- Type: Terrorist attack
- Planned by: Rex Nhongo
- Target: Odzani Junction Farm
- Date: 20 August 1977
- Executed by: ZANLA
- Outcome: Severe damage to farm workers accommodation Odzanu Junction Farm
- Casualties: 16 black Rhodesians killed 12–20+ black Rhodesians injured

= Attack on Odzanu Junction Farm =

Zimbabwean terrorist attack

The Attack on Odzanu Junction Farm happened on 20 August 1977, when cadres from the ZANLA attacked the Odzanu Junction farm, which is 17 mi north of Unitali on the Mozambique border.
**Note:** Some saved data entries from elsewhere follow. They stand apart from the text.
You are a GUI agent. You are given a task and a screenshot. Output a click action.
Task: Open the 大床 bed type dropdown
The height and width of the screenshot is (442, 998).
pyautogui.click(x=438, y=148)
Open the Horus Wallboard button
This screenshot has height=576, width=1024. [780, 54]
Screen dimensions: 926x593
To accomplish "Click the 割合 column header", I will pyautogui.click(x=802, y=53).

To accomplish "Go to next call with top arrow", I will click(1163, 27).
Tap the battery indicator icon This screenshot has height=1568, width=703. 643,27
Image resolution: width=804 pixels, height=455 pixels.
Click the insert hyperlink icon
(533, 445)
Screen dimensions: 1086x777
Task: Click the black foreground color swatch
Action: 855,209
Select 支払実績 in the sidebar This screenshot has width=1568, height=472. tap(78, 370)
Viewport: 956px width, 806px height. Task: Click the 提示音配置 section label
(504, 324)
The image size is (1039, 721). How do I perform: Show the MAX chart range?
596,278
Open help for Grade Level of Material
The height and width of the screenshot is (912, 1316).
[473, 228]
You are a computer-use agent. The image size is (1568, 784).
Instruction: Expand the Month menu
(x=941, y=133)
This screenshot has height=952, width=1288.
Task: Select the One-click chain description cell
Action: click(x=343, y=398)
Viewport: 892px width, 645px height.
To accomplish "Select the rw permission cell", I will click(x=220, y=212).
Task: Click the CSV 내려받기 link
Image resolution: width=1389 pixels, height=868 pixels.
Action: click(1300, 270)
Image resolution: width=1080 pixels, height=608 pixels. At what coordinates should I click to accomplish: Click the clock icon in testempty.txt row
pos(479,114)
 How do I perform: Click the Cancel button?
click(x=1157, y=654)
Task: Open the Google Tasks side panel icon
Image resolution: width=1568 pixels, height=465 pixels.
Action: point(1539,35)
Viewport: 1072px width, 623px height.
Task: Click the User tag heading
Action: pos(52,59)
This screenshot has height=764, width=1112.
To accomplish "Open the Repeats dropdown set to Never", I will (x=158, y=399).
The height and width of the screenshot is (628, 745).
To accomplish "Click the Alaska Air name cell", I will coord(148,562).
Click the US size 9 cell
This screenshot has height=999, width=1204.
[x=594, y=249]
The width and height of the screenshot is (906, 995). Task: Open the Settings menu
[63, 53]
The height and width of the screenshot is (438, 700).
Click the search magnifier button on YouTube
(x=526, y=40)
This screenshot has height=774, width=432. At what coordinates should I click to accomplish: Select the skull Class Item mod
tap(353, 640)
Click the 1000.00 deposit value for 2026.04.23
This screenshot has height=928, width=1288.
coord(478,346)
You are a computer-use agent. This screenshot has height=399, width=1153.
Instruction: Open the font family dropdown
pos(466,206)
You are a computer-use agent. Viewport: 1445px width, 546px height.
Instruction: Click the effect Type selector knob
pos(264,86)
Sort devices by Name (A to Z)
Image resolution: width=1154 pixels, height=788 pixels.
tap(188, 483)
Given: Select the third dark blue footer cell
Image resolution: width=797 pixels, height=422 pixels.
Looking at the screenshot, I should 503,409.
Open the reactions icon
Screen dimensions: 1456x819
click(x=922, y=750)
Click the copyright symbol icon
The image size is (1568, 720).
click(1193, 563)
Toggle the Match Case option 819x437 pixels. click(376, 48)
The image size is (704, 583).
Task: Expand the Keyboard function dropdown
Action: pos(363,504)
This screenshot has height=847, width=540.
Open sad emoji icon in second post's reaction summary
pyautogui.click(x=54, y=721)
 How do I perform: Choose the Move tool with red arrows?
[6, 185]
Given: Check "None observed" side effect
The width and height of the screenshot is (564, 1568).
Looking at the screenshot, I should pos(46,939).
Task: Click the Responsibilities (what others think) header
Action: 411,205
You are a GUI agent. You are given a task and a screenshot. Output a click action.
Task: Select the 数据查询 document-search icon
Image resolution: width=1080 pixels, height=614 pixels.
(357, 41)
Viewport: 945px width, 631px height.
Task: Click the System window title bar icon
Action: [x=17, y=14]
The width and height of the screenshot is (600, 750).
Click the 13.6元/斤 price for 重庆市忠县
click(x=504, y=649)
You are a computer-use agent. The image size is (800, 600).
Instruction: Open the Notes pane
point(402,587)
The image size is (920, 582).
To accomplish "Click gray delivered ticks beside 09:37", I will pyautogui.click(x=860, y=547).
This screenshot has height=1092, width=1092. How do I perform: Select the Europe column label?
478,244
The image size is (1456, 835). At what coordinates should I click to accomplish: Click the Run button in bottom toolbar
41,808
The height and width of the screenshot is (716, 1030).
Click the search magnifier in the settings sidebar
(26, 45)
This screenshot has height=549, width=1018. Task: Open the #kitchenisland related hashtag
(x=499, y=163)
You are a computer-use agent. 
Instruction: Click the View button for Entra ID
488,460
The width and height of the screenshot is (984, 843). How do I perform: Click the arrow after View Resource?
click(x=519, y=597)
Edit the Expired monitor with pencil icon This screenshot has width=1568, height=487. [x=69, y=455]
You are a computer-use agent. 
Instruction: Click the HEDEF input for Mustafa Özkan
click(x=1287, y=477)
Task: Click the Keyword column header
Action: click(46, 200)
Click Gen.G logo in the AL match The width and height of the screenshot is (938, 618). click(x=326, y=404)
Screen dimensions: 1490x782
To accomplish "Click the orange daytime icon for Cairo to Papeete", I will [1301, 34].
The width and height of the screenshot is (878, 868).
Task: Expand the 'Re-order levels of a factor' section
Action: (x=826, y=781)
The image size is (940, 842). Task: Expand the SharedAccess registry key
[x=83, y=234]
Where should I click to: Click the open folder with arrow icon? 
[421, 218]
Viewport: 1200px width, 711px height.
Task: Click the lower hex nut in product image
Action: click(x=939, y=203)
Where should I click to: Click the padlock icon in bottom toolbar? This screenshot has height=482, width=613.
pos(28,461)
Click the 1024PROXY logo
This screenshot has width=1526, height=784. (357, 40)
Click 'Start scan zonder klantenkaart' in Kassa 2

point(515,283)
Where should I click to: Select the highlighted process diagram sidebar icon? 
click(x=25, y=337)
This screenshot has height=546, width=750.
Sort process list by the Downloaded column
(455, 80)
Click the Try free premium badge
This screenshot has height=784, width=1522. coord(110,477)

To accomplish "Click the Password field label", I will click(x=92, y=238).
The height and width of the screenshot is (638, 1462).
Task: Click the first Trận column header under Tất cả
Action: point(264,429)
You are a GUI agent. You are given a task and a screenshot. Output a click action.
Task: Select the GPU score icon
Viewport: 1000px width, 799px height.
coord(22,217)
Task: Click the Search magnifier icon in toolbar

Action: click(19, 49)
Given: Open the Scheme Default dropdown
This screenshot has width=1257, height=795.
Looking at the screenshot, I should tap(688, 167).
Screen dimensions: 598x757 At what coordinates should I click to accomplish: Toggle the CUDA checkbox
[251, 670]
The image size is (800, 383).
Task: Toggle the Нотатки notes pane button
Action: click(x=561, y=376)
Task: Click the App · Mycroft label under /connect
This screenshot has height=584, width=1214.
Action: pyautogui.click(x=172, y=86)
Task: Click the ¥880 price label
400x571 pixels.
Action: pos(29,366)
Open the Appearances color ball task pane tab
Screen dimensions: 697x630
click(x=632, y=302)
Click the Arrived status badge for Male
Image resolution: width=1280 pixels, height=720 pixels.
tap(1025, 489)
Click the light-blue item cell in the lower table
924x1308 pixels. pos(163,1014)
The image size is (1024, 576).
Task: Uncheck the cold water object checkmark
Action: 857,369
The farm was owned by white Rhodesian farmer Marius Sleigh.

==The Raid==
The cadres attacked the houses on the farm which housed the farm's labour force, composed of black Rhodesians. The cadres rounded up the workers and their families before they opened fire indiscriminately on the men, women and children. Twelve men and women and two children were killed and twelve wounded. Two of the wounded died later in hospital. The sound of gunfire woke up Mr Sleigh and his sixteen-year-old son, Cornelle Sleigh, when they left their house they saw that the cadres had set fire to their farm's workers compound after they had shot the workers and their families. Mr Sleigh and Cornelle Sleigh opened fire on the terrorists, with guns that they kept in their house for protection, and the terrorists fled into the bush, firing a few shots as they went.